Text section:

'''

Wild missed playoffs, but some of their top prospects had big postseasons

The Wild’s wild ride this season finally skidded off the pavement in late April, a loss at Denver that officially ended their chances for a postseason bid. It did not, however, end the seasons of a handful of their best prospects.

Two of them, in fact, are still playing — center Hunter Haight and defenseman Kalem Parker, who will meet as opponents in the Canadian Hockey League major junior championship tournament May 24 in Saginaw, Mich.

They’re not the only Wild prospects who made long postseason runs this spring.

Center Riley Heidt was part of the Prince George team that lost to Parker’s Moose Jaw Warriors in the Western Hockey League championship. Forward Rasmus Kumpulainen had three goals and 11 points in 20 playoff games for OHL runner-up Oshawa.

Elsewhere, left wing Rieger Lorenz, a sophomore, had two points in the title game for Denver’s NCAA champions, and right wing Danila Yurov helped Metallurg Magnitogorsk win the KHL’s Gagarin Cup.

'''

Tasks for this exercise:
A) In the article on Wild prospects, translate this sentence into Spanish: "They’re not the only Wild prospects who made long postseason runs this spring."
B) Rewrite the article on Wild prospects from "Two of them, in" up to and including "runs this spring.", changing "tournament" to "event".

Material:
'''

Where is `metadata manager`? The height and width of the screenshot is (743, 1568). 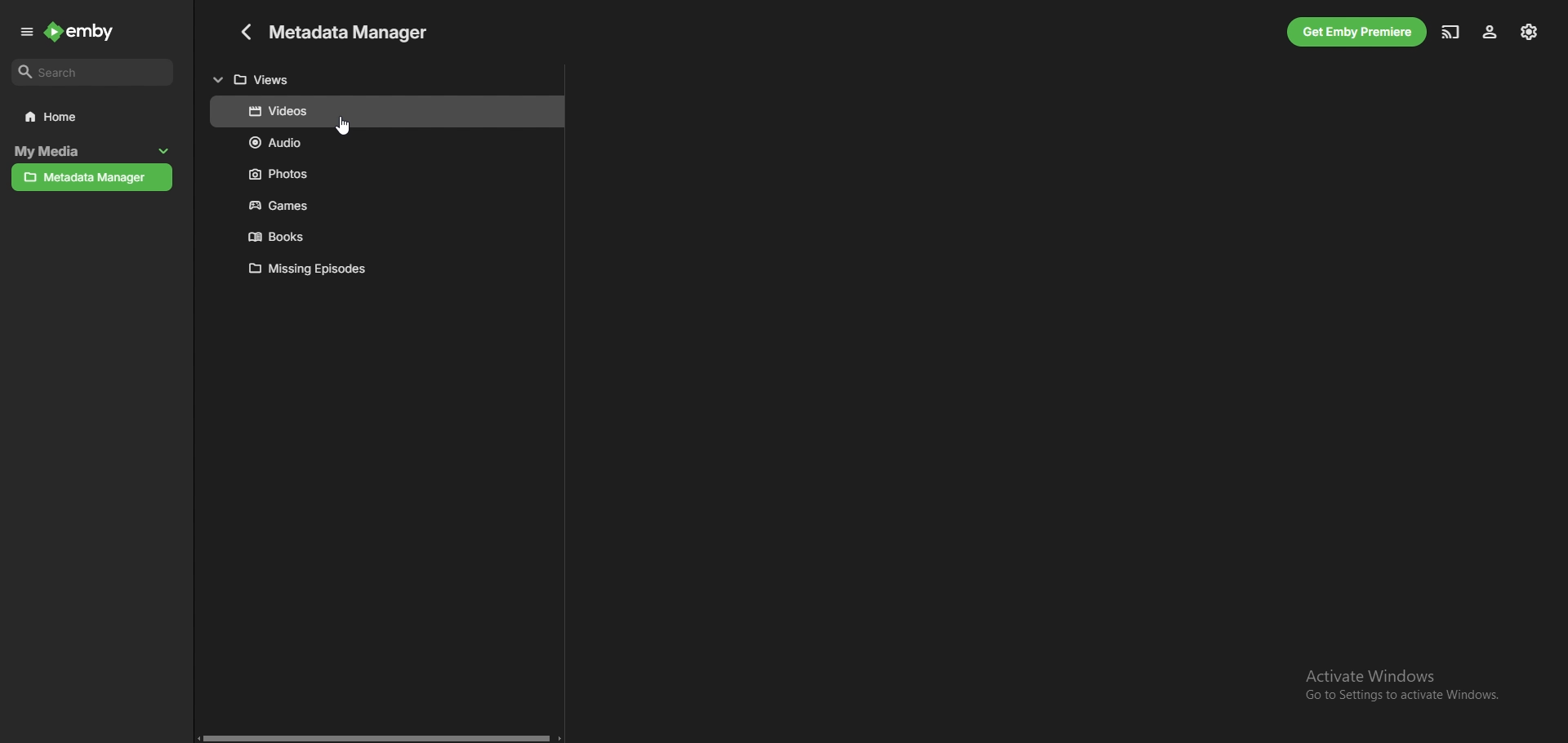
metadata manager is located at coordinates (353, 30).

'''

The replies:
A) No son los únicos prospectos del Wild que hicieron largos recorridos en la postemporada esta primavera.

B)
Two of them, in fact, are still playing — center Hunter Haight and defenseman Kalem Parker, who will meet as opponents in the Canadian Hockey League major junior championship event May 24 in Saginaw, Mich.

They’re not the only Wild prospects who made long postseason runs this spring.